Doc stopped by off-duty once a month or so to shoot the shit with his old high school buddy Jimmy, who always complained about how having a cop there cut his business in half but still comped most of Doc’s drinks. Doc knew Jimmy liked having a “source on the force” if he ever needed one and was not above the random phone call when he became aware of activity that crossed the line of even his broad interpretation of legality.
“Jimmy!” Doc’s voice cut through the gloom. Space materialized as anyone near the stool he aimed for either turned their backs or departed. Shimp followed with the enthusiasm of a child going to the dentist.
Jimmy pointed to Shimp. “She can stay. You, Dougherty…ah, fuck it. Don’t matter what I’d say. You’re harder to get rid of than head lice. What’re you drinking?”
Doc held his hands chest high, palms out. “Thanks, but no. We’re on the clock.” Took a copy of Patty Polcyn’s driver’s license photo from a pocket. “Know her?”
“Sure. Patty Polcyn.”
“She a regular?”
Jimmy made a seesaw motion with one hand. “Semi. What’d she do?”
“She died.”
“Patty? Died?” Jimmy took a few seconds to get his head around it. “She was just in here last night.”
“That’s why we stopped by.” Doc gestured to include the whole room. “Anyone here who might’ve seen her?”
Jimmy took inventory. “Harley Hagenmeyer over there. Scooter Morris and Big Steve and Fat Steve for sure. Bunch a people. Patty Polcyn is dead? What happened to her?”
“Hit-and-run. Two kids found her this morning in the lot of the old Gulf station down there by DQ.”
“Fuck me. Yeah, she was here. You want someplace where you can talk to people?” Jimmy must have thought a lot of Patty. The random surreptitious phone call was one thing. Overt cooperation with the law was something else altogether.
“Thanks, Jimmy. Really. I have another small favor to ask.” Jimmy raised an eyebrow. “You know who we’re going to want to talk to. Make sure none of them leaves until we do.”
Jimmy let them use his “office”—a ten-by-ten storeroom with cases of beer and whiskey stacked along the walls. A filing cabinet, card table, and two straight-backed chairs were the furnishings. Doc and Shimp put the witnesses in a chair and stood to take the statements. Showing who was in charge, not so close they’d seem menacing.

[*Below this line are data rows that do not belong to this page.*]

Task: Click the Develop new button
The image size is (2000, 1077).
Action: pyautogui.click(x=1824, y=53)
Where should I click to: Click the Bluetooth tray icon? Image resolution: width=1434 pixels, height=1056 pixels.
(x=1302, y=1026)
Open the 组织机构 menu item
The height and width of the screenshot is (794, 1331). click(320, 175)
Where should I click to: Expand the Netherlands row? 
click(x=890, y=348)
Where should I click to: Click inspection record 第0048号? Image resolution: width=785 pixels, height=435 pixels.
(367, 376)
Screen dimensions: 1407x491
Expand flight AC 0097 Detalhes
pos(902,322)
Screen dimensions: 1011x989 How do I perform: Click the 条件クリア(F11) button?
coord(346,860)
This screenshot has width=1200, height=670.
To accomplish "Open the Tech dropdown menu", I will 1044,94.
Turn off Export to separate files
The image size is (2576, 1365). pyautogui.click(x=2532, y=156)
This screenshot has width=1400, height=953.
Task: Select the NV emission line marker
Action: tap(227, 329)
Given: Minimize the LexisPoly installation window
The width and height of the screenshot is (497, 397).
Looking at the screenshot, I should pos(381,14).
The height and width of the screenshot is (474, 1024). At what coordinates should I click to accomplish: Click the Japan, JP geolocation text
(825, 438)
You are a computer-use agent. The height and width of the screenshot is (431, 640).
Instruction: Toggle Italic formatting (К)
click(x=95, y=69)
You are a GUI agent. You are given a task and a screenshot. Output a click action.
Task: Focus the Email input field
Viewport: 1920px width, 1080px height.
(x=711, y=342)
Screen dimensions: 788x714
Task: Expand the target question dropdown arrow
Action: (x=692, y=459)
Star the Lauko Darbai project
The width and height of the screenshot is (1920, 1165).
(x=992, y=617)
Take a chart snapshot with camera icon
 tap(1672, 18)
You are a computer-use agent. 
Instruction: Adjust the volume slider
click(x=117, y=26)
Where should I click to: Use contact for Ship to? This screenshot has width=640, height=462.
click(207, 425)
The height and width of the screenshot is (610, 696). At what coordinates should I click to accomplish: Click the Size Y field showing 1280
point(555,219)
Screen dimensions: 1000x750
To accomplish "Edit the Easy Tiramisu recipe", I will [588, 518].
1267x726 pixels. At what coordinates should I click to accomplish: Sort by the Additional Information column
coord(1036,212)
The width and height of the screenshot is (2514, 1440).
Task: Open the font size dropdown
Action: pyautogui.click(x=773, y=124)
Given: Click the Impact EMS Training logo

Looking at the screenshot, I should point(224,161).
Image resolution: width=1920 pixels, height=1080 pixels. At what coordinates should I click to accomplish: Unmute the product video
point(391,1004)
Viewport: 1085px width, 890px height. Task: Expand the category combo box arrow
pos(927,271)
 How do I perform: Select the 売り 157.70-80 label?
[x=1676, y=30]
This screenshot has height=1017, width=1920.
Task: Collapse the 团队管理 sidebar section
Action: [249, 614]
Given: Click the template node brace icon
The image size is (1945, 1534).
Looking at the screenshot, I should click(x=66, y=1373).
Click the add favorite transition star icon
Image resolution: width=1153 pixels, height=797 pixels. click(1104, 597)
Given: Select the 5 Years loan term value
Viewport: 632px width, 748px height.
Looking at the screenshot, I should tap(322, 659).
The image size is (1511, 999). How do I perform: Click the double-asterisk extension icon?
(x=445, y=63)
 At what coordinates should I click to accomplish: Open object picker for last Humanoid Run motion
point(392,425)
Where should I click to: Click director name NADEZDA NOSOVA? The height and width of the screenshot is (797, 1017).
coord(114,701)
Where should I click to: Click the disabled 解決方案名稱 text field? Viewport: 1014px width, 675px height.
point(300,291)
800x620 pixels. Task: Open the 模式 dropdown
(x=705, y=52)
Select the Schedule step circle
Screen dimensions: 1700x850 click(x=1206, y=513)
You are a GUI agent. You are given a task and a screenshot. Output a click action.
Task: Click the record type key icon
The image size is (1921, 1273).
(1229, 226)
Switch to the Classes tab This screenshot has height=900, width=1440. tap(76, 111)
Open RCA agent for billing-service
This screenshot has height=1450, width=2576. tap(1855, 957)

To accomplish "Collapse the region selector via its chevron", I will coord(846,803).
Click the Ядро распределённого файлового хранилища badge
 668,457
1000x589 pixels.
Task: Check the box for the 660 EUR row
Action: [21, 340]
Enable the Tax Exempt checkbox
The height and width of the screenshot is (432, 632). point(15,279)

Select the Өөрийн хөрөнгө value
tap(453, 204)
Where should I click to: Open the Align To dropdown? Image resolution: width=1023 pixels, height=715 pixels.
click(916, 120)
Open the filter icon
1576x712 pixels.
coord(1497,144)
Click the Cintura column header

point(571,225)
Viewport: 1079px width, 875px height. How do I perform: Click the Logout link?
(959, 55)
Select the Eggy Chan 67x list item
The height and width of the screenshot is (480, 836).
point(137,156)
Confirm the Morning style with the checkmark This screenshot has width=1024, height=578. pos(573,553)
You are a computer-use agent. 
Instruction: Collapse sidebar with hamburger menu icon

Doc and Harley Hagenmeyer had history—Harley had “history” with every Penns River cop—so Doc scooped him up right away lest he decide to skip the festivities and place Jimmy in an awkward position. “I seen Patty when she come in. Guy was younger than her but that’s only because I know how old she was and it was older than she looked. Not that I would’ve minded a piece even if she was older than me.”
“What did he look like?’
“Average.”
“Average how?”
“Not as tall as you but taller than her.” Jerked his head in Shimp’s direction. “Blond hair kinda long and stringy, and a mustache he really shoulda give up on.”
“You catch a name?”
“Ron something. Said he worked at a body shop out Greensburg Road, but I know most the guys around here and I never seen him before.”
“Anything else you can tell us about him?”
“He loved his car. Nice ride, too.”
“You saw it?”
“I took a quick look when someone opened the door. Guy had it parked right out front.”
“You get the make or model?”
Harley shook his head. “I didn’t get a good look. Something sporty.”
“Color?”
“Black, I think. Dark for sure.”
Big Steve was too cool to sit in the chair. He turned it around and straddled it, elbows resting on the back. “I talked to him a little. His uncle owns a bar over Plum Borough. Said he worked tool and die across the river.”
“What’d he look like?”
“About my size but thinner.” Big Steve six-two, two-fifty. “Dirty blond hair and one of those droopy mustaches down past the corner of his mouth.”
“You see his car?”
“Not really. Kept talking about what a sweet ride he had, but him and Patty left before I did. I couldn’t see going outside just to look at a fucking car like I never seen one before.”
“You catch a name?”
“John something.”
Scooter Morris said they should have talked to him first. Saved themselves some time. “I knew he was trouble soon as he walked in. Little bantam rooster–looking cocksucker—sorry, miss, excuse me—come in like he owned the joint.”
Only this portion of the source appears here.